Patients with MM are a high-risk group as far as the emergence of unexpected events is concerned, and therefore there very frequently arises the need for immediate medical intervention [3]. In the presented case, USG imaging was not able to identify the bleeding episode, in contrast to angio-CT. However, it should be remembered that the diagnostic algorithm of hemoglobin and hematocrit drop in a patient with abdominal pain requires a customized procedure, including detailed laboratory evaluation of hemostasis

The pathogenesis of the observed clotting abnormalities in the presented patient is probably complex [11,12]. The increased fibrinogen concentration at the disease relapse is the result of disease activity and/or the coexistence of damaged muscle tissue. The high blood concentration of the M protein, with its impact on fibrin polymerization process, may be the cause of the prolongation of not only aPTT and PT, but also TT [13]. Interestingly, the results of equal volume plasma mixing test, before and during PAD treatment, showed no significant correction of the TT value in the beginning. However, later rapid normalization of abnormal test value was observed. The instant shortening of the TT right after the dilution of the M protein plasma content with fresh frozen plasma, supports the thesis that high concentration of monoclonal protein nonspecifically inhibits the fibrinogen polymerization. The value of PT and the aPTT was normalized when the factor V activity reached the level of 35%. The time for normalization of the PT and the aPTT was longer than in the case of TT. There was, however, close association between PT and aPTT values and the concentration of monoclonal immunoglobulin in the patient’s serum. Also, the results of periodically performed equal volume mix tests in case of PT and aPTT documented the normalization of abnormal coagulation tests results when chemotherapy related reduction of the monoclonal IgG serum content was noted. These facts, along with the result of the inhibitor titer measurement (Bethesda assay), suggested the presence of cross reacting factor V inhibitor in monoclonal immunoglobulin fraction. This was confirmed by our ex vivo studies.
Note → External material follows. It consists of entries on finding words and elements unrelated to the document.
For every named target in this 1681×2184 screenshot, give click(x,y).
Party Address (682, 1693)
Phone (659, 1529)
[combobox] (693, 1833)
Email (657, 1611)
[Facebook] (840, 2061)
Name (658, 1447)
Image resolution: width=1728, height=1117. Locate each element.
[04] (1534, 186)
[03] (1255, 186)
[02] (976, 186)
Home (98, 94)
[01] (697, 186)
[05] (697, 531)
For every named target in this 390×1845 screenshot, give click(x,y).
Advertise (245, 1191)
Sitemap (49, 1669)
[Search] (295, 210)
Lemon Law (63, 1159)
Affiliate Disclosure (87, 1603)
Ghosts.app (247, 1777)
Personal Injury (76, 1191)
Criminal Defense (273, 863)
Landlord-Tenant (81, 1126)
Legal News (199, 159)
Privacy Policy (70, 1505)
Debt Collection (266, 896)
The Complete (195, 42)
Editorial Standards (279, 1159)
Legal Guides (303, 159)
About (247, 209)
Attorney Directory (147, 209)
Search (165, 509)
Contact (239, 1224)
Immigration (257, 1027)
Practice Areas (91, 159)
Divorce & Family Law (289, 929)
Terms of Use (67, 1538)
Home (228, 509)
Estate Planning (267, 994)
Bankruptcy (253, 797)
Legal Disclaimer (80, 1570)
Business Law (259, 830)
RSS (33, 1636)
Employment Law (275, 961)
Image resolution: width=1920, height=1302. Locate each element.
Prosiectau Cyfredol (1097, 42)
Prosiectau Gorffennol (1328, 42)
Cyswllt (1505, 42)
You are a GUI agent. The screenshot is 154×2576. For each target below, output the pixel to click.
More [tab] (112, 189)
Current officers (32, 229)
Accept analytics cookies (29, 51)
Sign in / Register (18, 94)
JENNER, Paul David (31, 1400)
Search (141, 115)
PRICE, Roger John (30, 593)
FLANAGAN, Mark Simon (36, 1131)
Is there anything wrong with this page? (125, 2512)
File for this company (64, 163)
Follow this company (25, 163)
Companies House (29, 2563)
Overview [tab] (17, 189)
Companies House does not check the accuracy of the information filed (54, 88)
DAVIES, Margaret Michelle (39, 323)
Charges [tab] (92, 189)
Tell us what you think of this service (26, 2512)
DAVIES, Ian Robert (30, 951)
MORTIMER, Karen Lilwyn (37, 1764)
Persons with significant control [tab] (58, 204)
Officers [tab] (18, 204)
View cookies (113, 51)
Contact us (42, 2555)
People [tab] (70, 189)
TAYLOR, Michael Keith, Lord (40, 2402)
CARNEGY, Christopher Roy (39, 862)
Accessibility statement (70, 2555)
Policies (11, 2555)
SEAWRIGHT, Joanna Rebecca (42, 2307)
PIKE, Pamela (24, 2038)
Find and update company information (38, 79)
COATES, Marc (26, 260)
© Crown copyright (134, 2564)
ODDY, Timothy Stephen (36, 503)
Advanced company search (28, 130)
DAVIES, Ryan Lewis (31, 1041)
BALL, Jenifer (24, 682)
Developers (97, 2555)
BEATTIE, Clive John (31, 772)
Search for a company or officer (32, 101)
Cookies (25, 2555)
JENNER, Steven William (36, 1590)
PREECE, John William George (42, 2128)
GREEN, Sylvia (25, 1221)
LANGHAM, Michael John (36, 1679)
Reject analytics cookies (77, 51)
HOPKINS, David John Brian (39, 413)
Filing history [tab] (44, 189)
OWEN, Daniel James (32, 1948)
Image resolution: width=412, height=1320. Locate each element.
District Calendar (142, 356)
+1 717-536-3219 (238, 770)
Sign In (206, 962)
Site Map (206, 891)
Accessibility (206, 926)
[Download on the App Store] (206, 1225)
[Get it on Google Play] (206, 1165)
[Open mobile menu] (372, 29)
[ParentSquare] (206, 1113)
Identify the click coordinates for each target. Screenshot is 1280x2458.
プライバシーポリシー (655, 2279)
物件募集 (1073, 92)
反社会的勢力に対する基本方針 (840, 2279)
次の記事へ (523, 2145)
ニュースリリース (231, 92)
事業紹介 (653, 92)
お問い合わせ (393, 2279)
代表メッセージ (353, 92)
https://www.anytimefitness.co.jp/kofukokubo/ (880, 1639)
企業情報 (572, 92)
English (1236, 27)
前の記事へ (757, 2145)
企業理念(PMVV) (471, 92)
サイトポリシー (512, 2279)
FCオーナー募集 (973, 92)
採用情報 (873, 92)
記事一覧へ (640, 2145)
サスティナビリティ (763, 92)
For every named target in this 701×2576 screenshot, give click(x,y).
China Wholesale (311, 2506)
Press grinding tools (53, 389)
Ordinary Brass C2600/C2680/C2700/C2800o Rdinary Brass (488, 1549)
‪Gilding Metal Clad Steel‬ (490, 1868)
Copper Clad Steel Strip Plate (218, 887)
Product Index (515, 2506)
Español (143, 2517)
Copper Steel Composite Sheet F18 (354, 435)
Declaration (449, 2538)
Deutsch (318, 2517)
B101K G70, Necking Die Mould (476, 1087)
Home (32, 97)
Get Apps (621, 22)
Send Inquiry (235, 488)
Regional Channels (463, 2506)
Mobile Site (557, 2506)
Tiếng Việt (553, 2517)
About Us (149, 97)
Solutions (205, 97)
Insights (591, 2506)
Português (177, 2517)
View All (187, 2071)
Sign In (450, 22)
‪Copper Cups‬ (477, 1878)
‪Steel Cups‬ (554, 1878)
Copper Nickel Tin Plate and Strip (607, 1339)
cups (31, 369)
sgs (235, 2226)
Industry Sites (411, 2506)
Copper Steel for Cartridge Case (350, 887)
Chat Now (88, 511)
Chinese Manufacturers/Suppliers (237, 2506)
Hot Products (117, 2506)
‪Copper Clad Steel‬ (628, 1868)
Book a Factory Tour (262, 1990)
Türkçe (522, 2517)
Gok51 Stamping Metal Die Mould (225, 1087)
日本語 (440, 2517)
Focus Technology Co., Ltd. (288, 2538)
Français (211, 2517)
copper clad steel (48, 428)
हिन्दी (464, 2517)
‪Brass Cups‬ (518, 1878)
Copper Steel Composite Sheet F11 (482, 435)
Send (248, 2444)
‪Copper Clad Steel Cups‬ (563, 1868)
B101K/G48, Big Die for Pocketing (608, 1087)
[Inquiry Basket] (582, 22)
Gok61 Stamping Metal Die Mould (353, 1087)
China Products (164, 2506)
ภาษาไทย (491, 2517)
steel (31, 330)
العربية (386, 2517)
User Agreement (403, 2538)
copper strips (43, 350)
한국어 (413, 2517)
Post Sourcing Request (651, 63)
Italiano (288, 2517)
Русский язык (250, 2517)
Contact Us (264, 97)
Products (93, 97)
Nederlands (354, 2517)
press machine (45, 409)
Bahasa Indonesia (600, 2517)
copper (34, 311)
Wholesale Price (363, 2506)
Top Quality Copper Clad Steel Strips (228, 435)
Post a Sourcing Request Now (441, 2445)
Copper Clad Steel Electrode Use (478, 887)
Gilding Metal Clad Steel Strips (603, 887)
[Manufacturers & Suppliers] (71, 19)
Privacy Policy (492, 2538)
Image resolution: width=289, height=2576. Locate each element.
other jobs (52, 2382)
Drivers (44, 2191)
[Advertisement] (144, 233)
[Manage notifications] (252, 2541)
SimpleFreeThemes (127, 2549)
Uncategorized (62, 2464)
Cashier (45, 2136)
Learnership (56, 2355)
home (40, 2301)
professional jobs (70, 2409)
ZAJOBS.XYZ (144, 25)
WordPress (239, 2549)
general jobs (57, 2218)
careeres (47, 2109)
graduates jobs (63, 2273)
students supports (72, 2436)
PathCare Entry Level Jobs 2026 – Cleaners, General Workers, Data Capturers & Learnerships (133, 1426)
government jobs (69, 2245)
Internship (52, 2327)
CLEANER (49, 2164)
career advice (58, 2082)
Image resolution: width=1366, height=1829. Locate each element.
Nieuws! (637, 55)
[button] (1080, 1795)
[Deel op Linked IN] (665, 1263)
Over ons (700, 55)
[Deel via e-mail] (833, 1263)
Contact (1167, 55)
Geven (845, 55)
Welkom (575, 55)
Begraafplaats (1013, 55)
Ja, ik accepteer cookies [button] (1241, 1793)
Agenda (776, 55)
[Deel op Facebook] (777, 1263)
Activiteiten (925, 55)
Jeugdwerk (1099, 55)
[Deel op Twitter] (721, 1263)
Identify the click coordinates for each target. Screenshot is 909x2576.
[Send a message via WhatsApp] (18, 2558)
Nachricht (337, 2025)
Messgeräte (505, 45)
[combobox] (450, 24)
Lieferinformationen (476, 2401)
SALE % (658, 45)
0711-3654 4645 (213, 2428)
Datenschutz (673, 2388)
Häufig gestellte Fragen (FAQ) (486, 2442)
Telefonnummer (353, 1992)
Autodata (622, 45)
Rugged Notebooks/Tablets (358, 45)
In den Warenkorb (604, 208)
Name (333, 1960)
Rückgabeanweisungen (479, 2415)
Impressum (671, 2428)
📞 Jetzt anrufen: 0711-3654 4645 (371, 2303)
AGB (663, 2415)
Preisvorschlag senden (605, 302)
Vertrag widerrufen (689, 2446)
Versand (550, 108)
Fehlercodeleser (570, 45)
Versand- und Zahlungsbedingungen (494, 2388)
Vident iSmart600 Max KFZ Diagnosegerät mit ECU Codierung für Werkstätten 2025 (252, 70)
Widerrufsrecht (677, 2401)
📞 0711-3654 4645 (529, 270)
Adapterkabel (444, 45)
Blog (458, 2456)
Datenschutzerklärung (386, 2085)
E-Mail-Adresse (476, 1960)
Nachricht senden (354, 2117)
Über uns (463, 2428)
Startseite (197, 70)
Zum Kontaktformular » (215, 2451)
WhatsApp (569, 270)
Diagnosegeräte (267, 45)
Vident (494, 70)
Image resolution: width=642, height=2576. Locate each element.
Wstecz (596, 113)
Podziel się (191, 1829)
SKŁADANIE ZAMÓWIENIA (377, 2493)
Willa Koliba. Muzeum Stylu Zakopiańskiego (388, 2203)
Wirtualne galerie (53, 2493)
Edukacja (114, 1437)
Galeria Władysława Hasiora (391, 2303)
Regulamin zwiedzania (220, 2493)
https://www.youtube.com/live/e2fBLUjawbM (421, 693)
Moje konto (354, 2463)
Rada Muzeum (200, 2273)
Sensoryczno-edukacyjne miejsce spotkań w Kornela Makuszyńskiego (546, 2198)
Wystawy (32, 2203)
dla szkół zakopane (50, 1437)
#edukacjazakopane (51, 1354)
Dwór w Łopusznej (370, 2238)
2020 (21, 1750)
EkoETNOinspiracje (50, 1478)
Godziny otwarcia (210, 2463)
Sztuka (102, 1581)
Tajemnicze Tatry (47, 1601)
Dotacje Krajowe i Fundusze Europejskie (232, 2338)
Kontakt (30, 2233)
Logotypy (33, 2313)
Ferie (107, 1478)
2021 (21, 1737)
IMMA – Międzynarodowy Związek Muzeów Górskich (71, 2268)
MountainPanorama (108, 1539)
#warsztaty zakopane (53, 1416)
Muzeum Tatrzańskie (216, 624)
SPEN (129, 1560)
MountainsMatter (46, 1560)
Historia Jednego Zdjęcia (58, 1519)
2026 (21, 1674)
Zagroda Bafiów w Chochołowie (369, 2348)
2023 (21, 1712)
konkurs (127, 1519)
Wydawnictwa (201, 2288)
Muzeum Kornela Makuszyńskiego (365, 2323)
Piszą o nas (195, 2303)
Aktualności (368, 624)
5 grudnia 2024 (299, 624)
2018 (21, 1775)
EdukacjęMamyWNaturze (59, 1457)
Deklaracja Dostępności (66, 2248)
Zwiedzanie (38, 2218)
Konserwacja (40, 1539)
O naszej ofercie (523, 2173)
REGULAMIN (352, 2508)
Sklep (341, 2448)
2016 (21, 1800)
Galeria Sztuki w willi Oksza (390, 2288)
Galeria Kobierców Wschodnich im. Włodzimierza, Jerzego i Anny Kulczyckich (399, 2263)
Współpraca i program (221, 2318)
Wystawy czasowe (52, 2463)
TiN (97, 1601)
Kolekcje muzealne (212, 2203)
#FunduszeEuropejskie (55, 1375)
To the best of our knowledge, the literature provides for only one reported case of factor V inhibitor in a MM patient with inherited factor V deficiency. Interestingly, the inhibitor completely disappeared after successful treatment with thalidomide [14]. This supports our thesis that protein M may act as a clotting factor inhibitor. Therefore, in our opinion it seems to be reasonable to recommend a detailed coagulation evaluation in MM patients with bleeding complications and prolongation of screening coagulation tests.

Szczepaniak Tomasz: SC in Clinical Trials ran by Janssen-Cilag, Amgen, Onyx; received a fee for hematological workshop in September 2015 from Celgene; Dytfeld Dominik: Co-Investigator in Clinical Trials ran by Janssen-Cilag, Amgen, Onyx; received a grant from Janssen, Advisory Board Member: Celgene, Amgen, Janssen, Novartis; Komarnicki Mieczyslaw: Principal Investigator in Clinical Trials ran by Janssen-Cilag, Amgen, Onyx

The other authors declare that they have no competing interests.

This study was performed in agreement with the Declaration of Helsinki and approved by the local Ethical Committee (Poznan University of Medical Sciences).